Ken Graves was born in Portland, Oregon 1942-2016. He received his B.F.A. in 1970 and M.F.A. in 1971 from the San Francisco Art Institute. He is the co-author of American Snapshots, 1977 and with Eva Lipman Ballroom, 1989 text by Sally Sommers. In 2014 MacBooks published a retrospective of Ken’s early work titled The Home Front. He is the recipient of a Ferguson Grant, 1973, National Endowment for the Arts, 1975 and 1986. Pennsylvania Council on the Arts, 1982, Faculty Research Fellowship, Penn State University 1980, 1991 and 1992 and The Institute of Arts and Humanistic Studies 1984, and 1989. His work has been widely exhibited and is permanent art collections at Allentown Art Museum, Brooklyn Museum, Museum of Modern Art, NY and SF Museum of Modern Art. He taught at Pennsylvania State University until 2008. He passed away in 2016. He is survived by his wife and photographic partner Eva Lipman. A collection of Ken’s collages has been published by Luhz Press and released in 2023.

Eva Lipman was born in 1946 in Czechoslovakia. She received her B.A. in literature from Hunter College and her M.S.W. 1976 from Columbia University in NY. Her photographic studies were pursued at the Center for Media Arts and the School of Visual Arts in NY. Her work has been exhibited Allentown Art Museum, PA., Blue Sky Gallery, Portland, The Museum of Modern Art, NY, NY Public Library, Clampart Gallery, NY, and SFMOMA, SF. Her photography along with her partner Ken Graves is represented by Rose Gallery in L.A., Clampart, NY and Anglim Gallery, SF. She has co-authored with Ken Graves two photography books Restraint and Desire and Derby published by TBW Books in 2022. Her work is in several private and public collections.
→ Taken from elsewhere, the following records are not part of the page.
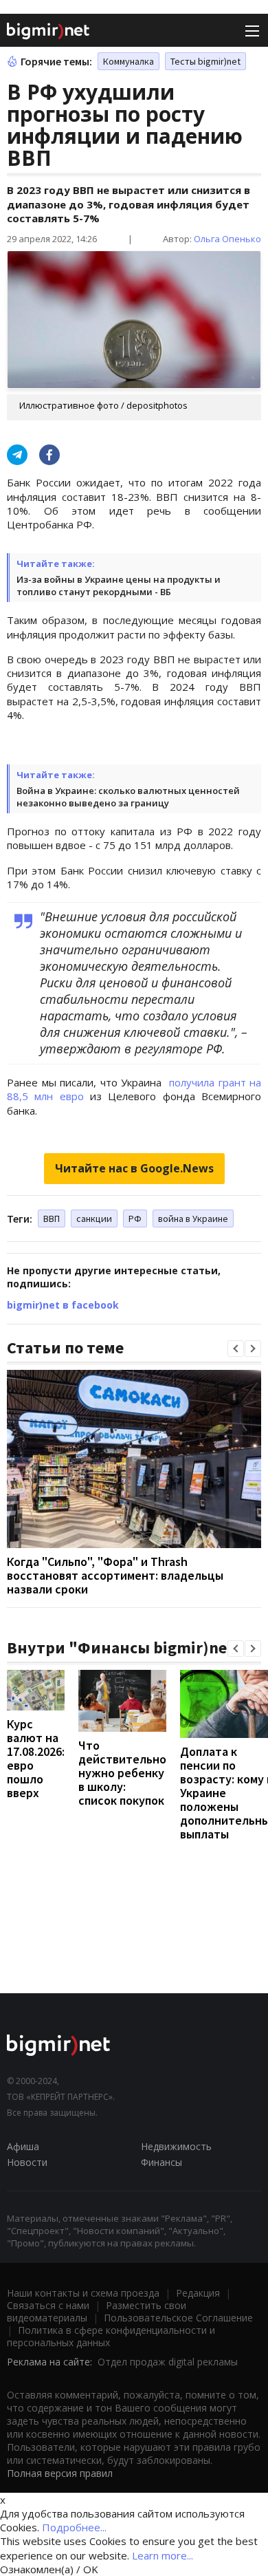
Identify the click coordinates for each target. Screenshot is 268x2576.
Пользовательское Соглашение (178, 2317)
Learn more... (162, 2555)
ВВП (51, 1218)
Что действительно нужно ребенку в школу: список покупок (122, 1772)
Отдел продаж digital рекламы (168, 2361)
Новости (27, 2162)
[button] (235, 1348)
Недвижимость (176, 2146)
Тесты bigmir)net (205, 61)
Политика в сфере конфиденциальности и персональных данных (111, 2336)
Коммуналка (128, 61)
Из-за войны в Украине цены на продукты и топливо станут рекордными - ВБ (118, 585)
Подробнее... (74, 2527)
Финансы (161, 2162)
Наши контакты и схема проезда (83, 2292)
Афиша (23, 2146)
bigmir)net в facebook (63, 1304)
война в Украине (193, 1218)
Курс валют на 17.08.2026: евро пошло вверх (36, 1758)
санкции (94, 1218)
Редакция (198, 2292)
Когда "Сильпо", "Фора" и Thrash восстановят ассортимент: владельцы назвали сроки (115, 1575)
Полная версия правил (60, 2473)
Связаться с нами (48, 2305)
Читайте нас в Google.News (134, 1168)
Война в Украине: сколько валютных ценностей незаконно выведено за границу (128, 796)
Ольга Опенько (227, 239)
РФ (135, 1218)
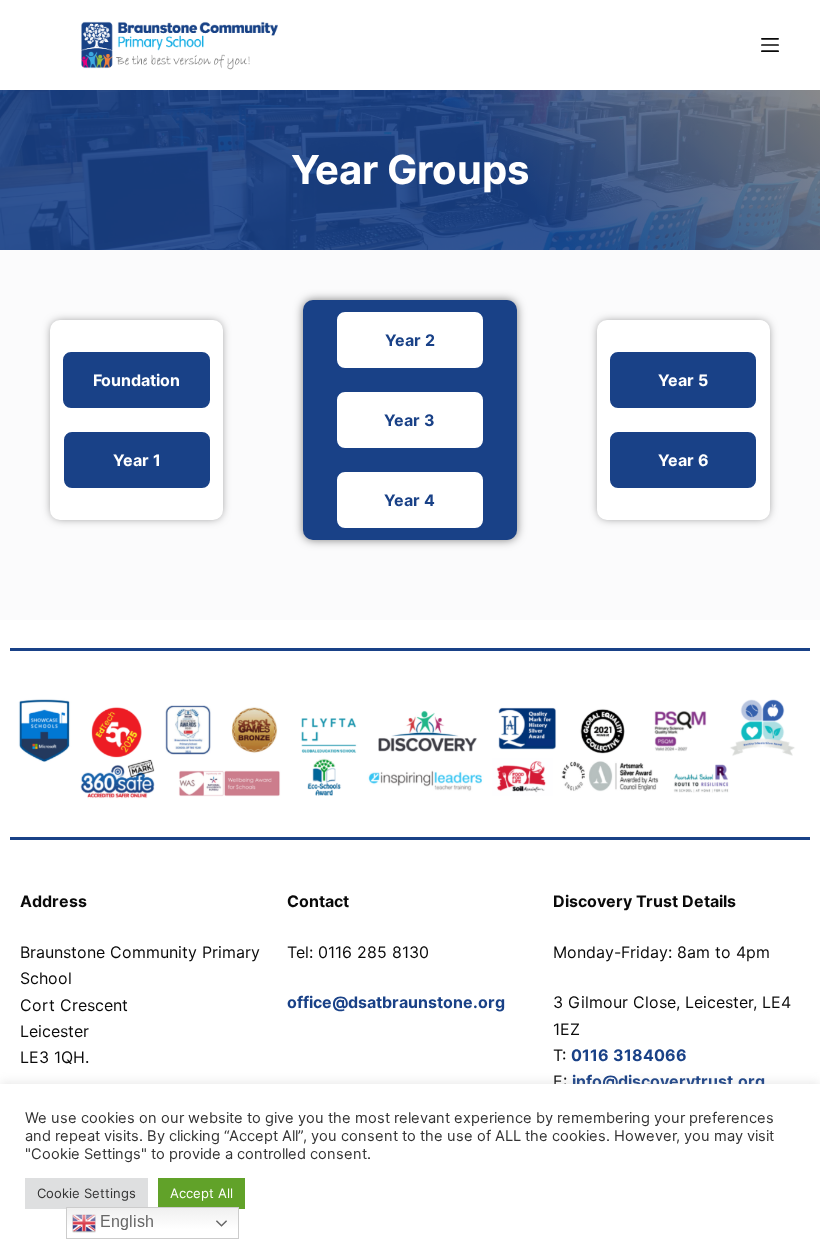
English (125, 1221)
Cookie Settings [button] (86, 1193)
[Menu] (770, 45)
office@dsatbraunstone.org (396, 1002)
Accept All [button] (201, 1193)
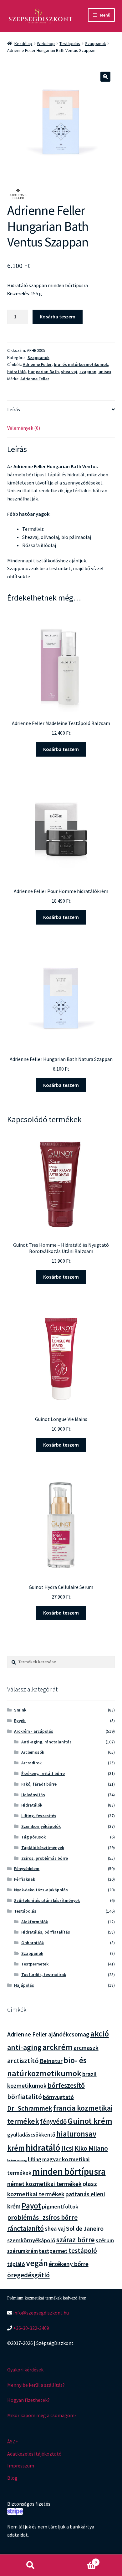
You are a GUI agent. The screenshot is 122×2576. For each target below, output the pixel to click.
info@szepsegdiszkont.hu (40, 2313)
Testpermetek (34, 1964)
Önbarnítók (32, 1942)
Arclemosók (32, 1752)
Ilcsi (67, 2148)
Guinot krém (90, 2121)
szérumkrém (22, 2250)
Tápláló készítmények (42, 1847)
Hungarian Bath (43, 371)
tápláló (16, 2264)
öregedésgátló (28, 2275)
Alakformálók (34, 1921)
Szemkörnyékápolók (41, 1826)
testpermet (53, 2251)
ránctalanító (25, 2228)
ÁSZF (12, 2441)
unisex (105, 371)
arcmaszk (86, 2047)
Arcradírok (31, 1763)
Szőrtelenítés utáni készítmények (47, 1900)
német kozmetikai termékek (44, 2184)
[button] (105, 77)
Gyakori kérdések (25, 2369)
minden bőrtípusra (69, 2171)
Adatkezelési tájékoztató (34, 2454)
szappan (87, 371)
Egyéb (20, 1720)
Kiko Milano (91, 2148)
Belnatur (51, 2061)
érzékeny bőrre (69, 2264)
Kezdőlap (23, 43)
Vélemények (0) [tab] (23, 428)
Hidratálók (31, 1805)
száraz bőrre (75, 2239)
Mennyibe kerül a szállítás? (36, 2385)
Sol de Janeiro (85, 2228)
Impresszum (20, 2465)
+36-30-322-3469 (30, 2328)
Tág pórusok (33, 1837)
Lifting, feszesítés (38, 1815)
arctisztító (23, 2060)
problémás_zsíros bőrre (42, 2217)
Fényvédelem (26, 1868)
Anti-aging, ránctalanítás (46, 1742)
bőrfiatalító (24, 2096)
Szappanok (95, 43)
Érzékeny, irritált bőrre (43, 1773)
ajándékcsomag (68, 2034)
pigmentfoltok (60, 2206)
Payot (31, 2206)
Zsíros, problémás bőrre (44, 1858)
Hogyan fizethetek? (28, 2400)
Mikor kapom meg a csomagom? (42, 2415)
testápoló (83, 2250)
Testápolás (69, 43)
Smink (20, 1710)
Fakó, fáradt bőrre (39, 1784)
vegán (37, 2263)
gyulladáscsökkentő (31, 2134)
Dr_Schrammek (29, 2108)
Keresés (30, 2565)
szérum (105, 2240)
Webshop (46, 43)
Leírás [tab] (13, 409)
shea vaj (69, 371)
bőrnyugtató (58, 2097)
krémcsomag (17, 2160)
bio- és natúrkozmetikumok (81, 364)
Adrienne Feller (37, 364)
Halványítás (33, 1795)
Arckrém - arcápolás (33, 1731)
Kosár (79, 2559)
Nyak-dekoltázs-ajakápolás (41, 1890)
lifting (34, 2159)
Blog (12, 2478)
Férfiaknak (24, 1879)
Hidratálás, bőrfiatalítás (45, 1932)
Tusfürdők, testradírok (43, 1974)
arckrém (58, 2047)
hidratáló (16, 371)
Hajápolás (24, 1985)
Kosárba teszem (57, 316)
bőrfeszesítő (66, 2085)
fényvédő (53, 2121)
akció (99, 2034)
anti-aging (24, 2047)
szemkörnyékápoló (31, 2240)
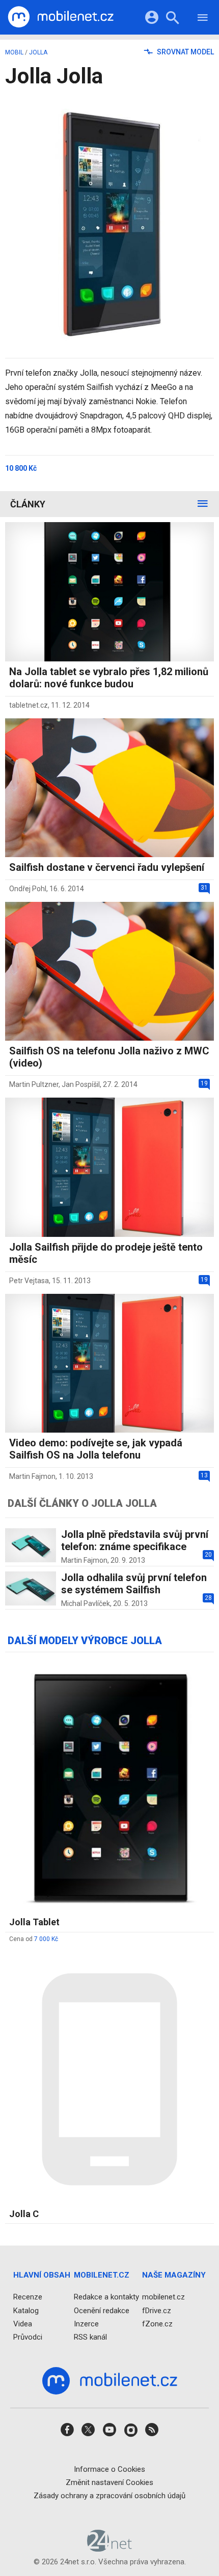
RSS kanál (90, 2337)
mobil (14, 52)
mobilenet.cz (163, 2297)
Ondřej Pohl (27, 889)
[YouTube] (109, 2433)
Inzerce (86, 2323)
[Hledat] (172, 19)
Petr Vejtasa (29, 1281)
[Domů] (61, 17)
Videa (22, 2323)
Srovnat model (184, 52)
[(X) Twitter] (88, 2433)
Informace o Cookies (109, 2469)
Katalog (26, 2310)
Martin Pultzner (34, 1084)
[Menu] (202, 19)
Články (27, 504)
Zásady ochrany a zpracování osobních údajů (109, 2495)
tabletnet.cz (28, 705)
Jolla (38, 52)
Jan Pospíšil (81, 1084)
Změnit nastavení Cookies (109, 2482)
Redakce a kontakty (106, 2297)
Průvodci (27, 2337)
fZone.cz (157, 2323)
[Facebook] (67, 2433)
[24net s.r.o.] (109, 2548)
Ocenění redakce (101, 2310)
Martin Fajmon (32, 1476)
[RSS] (151, 2433)
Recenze (27, 2297)
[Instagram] (131, 2433)
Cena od (33, 1939)
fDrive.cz (156, 2310)
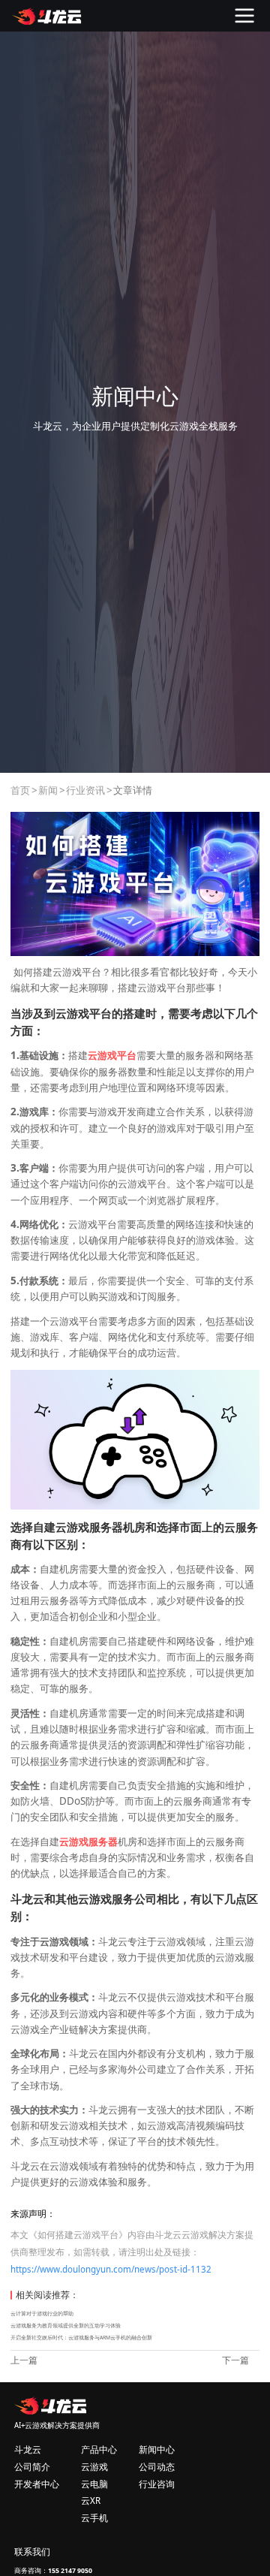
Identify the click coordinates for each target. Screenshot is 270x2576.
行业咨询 (157, 2484)
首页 (20, 790)
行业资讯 (85, 790)
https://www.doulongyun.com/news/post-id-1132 (111, 2269)
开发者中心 (36, 2484)
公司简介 (32, 2466)
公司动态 (157, 2466)
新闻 (48, 790)
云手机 (94, 2517)
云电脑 (94, 2484)
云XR (90, 2500)
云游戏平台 (112, 1055)
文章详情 (132, 790)
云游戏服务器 (88, 1841)
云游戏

She continues to be a steward of their work.


The Gallery at Leica Store San Francisco is proud to present Lost in the Funhouse, an exhibition featuring the photography of Ken Graves.

Bringing together a selection of photographs shaped by wit, disorientation, and psychological tension, Lost in the Funhouse reflects on the instability of contemporary life and the strange theater of American culture.

Graves’ photographs embrace the absurdity, humor, and contradictions embedded within everyday life. Moving through landscapes of spectacle, performance, and unease, his images reveal a world shaped by illusion, confusion, and emotional dislocation, where meaning feels fragmented and uncertain. Yet rather than retreat from chaos, Graves transforms it, shaping moments of tension, irony, and visual excess into compositions that are incisive, unsettling, and deeply human. Beneath the humor and disorder lies an artist acutely attuned to the strange choreography of American life, carefully containing instability and transforming it into something enduring.

Lost in the Funhouse celebrates Ken Graves not only as a remarkable photographer, but as an original American artist whose work continues to resonate with striking relevance today. These photographs invite viewers into a world where humor and uncertainty intertwine, and where the camera becomes both witness to and architect of the strange spectacle of modern life.